Data records >>
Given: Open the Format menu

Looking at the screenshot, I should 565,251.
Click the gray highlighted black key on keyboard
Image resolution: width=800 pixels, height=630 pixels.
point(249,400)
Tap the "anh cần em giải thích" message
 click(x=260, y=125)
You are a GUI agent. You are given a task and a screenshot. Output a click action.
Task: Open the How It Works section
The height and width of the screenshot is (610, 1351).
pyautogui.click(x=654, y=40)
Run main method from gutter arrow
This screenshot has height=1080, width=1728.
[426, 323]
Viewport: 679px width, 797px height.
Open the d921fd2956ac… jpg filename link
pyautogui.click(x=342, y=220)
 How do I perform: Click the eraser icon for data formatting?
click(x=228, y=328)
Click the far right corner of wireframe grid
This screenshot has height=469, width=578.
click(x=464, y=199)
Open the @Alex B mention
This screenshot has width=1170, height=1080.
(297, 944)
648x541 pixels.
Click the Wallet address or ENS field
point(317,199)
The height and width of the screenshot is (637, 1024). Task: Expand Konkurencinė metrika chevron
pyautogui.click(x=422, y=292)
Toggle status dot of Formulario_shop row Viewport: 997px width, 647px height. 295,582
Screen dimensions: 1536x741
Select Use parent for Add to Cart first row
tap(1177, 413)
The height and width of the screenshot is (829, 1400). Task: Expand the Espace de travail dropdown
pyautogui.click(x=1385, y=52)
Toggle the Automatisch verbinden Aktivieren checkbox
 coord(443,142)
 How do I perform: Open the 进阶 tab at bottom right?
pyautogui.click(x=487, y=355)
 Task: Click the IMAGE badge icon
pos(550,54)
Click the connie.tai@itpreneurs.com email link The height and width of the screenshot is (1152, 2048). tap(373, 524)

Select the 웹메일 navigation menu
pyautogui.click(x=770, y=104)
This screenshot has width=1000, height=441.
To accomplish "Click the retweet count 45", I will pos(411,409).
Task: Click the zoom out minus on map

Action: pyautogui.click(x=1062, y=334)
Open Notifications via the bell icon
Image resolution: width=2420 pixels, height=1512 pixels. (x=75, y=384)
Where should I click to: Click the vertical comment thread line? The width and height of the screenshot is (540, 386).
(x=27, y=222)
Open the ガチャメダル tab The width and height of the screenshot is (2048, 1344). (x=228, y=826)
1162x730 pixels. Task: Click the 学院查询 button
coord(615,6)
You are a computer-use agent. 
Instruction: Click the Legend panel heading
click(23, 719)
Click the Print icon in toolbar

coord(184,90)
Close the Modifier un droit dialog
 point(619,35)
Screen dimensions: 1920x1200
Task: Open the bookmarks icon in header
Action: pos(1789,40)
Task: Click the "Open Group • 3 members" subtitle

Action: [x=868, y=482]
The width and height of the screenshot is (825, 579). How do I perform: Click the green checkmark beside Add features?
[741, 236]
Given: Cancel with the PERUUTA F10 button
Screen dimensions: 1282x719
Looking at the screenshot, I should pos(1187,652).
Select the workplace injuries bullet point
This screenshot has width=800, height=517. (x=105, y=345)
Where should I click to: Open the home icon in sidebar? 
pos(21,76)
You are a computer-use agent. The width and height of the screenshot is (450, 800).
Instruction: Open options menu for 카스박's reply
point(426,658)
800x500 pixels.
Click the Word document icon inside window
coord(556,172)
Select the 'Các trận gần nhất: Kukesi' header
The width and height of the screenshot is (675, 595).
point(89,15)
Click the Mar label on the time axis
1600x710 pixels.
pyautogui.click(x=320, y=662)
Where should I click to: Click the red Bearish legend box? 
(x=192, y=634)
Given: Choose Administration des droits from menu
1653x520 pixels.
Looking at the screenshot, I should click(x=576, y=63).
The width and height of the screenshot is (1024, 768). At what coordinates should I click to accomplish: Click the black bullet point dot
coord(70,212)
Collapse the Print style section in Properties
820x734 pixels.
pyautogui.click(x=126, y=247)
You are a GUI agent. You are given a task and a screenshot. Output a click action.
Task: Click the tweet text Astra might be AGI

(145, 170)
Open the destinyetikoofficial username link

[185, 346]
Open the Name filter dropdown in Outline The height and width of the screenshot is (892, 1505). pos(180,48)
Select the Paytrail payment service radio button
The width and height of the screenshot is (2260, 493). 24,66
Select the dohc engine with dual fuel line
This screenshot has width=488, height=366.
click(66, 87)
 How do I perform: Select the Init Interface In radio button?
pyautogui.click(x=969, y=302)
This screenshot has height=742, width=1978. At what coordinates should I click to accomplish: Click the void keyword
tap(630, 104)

Exercise objective >>
For the word "computer", find all matching lines in the entries above and copy them out.

Solution for this task >>
You are a computer-use agent. 
You are a computer-use agent. The width and height of the screenshot is (450, 800).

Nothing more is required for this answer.